There’s a resilience here that doesn’t announce itself. The community center, built after the ’85 flood, hosts quilting circles and Zumba classes with equal fervor. Neighbors shovel each other’s driveways in February without being asked, leaving anonymous mounds of snow at the edges of lawns. At the fall festival, kids bob for apples in a horse trough while parents sip cider and debate the best way to fix a carburetor or smoke a turkey. It’s a town where the loss of the old five-and-dime still stings a decade later, but where the empty storefront now houses a co-op that sells honey from backyard hives and knitted hats made by retirees.
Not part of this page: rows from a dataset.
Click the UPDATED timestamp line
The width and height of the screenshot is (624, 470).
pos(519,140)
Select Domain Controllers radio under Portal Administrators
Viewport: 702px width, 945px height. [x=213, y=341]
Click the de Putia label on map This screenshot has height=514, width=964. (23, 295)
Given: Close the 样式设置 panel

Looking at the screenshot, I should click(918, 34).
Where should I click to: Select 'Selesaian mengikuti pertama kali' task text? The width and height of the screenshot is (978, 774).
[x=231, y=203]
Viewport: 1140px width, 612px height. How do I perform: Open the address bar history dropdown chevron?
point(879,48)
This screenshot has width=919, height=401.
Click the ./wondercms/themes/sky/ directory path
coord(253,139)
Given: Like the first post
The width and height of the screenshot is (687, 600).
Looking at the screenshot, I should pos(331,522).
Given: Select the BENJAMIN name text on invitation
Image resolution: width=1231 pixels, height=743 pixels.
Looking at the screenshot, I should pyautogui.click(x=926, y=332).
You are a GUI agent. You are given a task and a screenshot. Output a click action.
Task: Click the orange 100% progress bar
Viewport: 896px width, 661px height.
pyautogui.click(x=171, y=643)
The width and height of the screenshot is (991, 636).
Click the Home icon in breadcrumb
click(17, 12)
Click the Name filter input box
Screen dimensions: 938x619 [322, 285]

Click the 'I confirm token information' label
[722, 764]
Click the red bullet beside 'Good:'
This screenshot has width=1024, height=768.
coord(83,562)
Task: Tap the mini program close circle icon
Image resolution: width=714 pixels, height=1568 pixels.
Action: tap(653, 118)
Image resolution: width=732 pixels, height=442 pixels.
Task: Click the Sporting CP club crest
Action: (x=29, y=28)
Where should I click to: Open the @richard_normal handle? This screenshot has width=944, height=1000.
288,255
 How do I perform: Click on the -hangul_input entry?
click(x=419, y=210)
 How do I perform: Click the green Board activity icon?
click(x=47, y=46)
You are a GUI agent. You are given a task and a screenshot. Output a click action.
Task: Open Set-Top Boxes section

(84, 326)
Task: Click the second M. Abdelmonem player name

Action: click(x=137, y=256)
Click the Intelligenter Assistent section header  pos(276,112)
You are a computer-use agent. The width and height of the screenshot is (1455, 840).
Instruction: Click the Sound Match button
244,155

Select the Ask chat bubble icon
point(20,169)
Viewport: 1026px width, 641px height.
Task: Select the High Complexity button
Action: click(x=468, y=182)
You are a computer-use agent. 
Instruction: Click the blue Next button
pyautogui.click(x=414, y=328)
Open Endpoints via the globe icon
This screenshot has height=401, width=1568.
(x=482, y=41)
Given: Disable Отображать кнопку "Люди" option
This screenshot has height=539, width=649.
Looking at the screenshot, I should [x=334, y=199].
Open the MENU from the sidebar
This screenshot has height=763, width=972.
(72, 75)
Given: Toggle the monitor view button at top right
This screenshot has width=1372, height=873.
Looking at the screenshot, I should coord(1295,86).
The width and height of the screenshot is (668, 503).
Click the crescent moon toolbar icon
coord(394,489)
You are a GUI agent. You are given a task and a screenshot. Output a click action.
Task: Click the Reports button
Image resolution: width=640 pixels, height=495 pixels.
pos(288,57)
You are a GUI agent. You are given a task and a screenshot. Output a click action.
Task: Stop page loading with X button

To call Penn Forest quaint would miss the point. Its beauty isn’t curated or self-aware but accumulative, a patchwork of small, steadfast gestures. Walk the fire roads at dusk and you’ll see porches flicker to life, one by one, golden squares in the gathering blue. A man splits firewood behind his trailer, the steady thwack of his axe echoing off the hills. Somewhere, a pickup truck idles at a stop sign, its driver squinting to read a handwritten yard sale sign. The moment feels both fleeting and eternal, a thing you won’t find on a map but might remember years later, unbidden, while stuck in traffic or waiting for a elevator, the memory rising like a quiet rumor of light.